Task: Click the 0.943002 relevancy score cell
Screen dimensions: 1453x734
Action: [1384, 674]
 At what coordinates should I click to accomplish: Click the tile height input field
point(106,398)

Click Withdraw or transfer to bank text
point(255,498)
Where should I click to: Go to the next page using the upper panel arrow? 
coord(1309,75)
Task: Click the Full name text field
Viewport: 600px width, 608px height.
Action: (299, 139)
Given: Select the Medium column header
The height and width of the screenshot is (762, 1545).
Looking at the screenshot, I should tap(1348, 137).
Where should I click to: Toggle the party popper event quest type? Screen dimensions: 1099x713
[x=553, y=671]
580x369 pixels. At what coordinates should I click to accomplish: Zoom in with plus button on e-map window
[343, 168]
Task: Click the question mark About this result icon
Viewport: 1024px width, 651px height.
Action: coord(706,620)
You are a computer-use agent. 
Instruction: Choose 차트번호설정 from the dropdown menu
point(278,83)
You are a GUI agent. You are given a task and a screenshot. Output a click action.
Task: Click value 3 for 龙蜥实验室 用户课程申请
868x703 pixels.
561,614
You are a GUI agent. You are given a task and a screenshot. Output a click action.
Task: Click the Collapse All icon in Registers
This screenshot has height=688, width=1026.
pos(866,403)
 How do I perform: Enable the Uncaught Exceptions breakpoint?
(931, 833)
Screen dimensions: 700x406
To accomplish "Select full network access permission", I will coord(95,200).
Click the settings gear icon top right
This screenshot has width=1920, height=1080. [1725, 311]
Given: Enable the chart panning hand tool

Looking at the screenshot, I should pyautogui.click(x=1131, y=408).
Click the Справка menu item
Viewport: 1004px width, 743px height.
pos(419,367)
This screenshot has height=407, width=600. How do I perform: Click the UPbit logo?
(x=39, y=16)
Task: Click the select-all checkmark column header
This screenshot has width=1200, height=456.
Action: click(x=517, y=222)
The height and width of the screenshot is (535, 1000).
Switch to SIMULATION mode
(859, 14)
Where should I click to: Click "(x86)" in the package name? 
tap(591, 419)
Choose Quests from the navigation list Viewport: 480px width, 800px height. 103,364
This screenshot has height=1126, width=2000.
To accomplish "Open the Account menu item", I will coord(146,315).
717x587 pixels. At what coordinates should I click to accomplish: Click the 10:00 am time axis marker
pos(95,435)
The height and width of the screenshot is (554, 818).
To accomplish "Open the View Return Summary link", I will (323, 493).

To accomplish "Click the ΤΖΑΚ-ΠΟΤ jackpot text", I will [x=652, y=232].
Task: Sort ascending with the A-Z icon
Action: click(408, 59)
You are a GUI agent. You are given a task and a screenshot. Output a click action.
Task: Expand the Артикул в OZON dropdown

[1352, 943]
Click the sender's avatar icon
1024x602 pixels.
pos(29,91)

=== Exercise ===
What the answer needs is every line from the data above with "header" in it.

=== Output ===
Given: Select the Medium column header
Task: Click the select-all checkmark column header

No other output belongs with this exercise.